■ Work instruction: Reproduce every record precisely, leaving no line out.
Segment Start: Extracted information
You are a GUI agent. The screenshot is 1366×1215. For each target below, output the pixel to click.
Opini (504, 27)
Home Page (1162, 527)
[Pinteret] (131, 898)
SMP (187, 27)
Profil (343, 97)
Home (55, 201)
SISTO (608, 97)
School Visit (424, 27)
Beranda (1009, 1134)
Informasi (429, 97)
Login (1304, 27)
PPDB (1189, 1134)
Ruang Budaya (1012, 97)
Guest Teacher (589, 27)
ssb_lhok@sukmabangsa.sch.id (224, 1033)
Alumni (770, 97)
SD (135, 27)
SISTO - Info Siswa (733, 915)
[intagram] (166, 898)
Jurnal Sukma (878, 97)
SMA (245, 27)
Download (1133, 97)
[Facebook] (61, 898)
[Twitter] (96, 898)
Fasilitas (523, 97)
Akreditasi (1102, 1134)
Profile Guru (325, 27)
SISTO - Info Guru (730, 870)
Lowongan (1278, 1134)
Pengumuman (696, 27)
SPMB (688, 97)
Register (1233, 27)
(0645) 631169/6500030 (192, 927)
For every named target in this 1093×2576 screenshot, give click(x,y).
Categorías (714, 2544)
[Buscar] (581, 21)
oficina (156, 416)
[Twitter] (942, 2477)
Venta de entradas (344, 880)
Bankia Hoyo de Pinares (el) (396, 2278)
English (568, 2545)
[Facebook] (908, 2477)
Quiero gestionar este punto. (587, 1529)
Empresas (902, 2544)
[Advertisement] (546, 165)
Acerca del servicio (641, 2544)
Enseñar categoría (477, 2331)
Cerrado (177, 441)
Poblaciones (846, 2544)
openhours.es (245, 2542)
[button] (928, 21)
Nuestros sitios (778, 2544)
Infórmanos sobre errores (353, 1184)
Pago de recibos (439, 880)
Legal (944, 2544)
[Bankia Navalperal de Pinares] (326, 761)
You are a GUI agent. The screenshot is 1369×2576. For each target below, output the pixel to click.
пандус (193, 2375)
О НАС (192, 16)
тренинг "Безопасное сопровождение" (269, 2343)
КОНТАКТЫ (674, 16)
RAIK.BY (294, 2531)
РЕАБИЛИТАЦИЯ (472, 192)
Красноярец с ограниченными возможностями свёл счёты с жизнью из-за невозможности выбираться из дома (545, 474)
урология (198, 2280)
Segment End: Extracted information
■ Reply to the exercise:
You are a GUI agent. The screenshot is 1366×1215. For each target below, output the pixel to click.
Opini (504, 27)
Home Page (1162, 527)
[Pinteret] (131, 898)
SMP (187, 27)
Profil (343, 97)
Home (55, 201)
SISTO (608, 97)
School Visit (424, 27)
Beranda (1009, 1134)
Informasi (429, 97)
Login (1304, 27)
PPDB (1189, 1134)
Ruang Budaya (1012, 97)
Guest Teacher (589, 27)
ssb_lhok@sukmabangsa.sch.id (224, 1033)
Alumni (770, 97)
SD (135, 27)
SISTO - Info Siswa (733, 915)
[intagram] (166, 898)
Jurnal Sukma (878, 97)
SMA (245, 27)
Download (1133, 97)
[Facebook] (61, 898)
[Twitter] (96, 898)
Fasilitas (523, 97)
Akreditasi (1102, 1134)
Profile Guru (325, 27)
SISTO - Info Guru (730, 870)
Lowongan (1278, 1134)
Pengumuman (696, 27)
SPMB (688, 97)
Register (1233, 27)
(0645) 631169/6500030 (192, 927)
For every named target in this 1093×2576 screenshot, give click(x,y).
Categorías (714, 2544)
[Buscar] (581, 21)
oficina (156, 416)
[Twitter] (942, 2477)
Venta de entradas (344, 880)
Bankia Hoyo de Pinares (el) (396, 2278)
English (568, 2545)
[Facebook] (908, 2477)
Quiero gestionar este punto. (587, 1529)
Empresas (902, 2544)
[Advertisement] (546, 165)
Acerca del servicio (641, 2544)
Enseñar categoría (477, 2331)
Cerrado (177, 441)
Poblaciones (846, 2544)
openhours.es (245, 2542)
[button] (928, 21)
Nuestros sitios (778, 2544)
Infórmanos sobre errores (353, 1184)
Pago de recibos (439, 880)
Legal (944, 2544)
[Bankia Navalperal de Pinares] (326, 761)
You are a GUI agent. The screenshot is 1369×2576. For each target below, output the pixel to click.
пандус (193, 2375)
О НАС (192, 16)
тренинг "Безопасное сопровождение" (269, 2343)
КОНТАКТЫ (674, 16)
RAIK.BY (294, 2531)
РЕАБИЛИТАЦИЯ (472, 192)
Красноярец с ограниченными возможностями свёл счёты с жизнью из-за невозможности выбираться из дома (545, 474)
урология (198, 2280)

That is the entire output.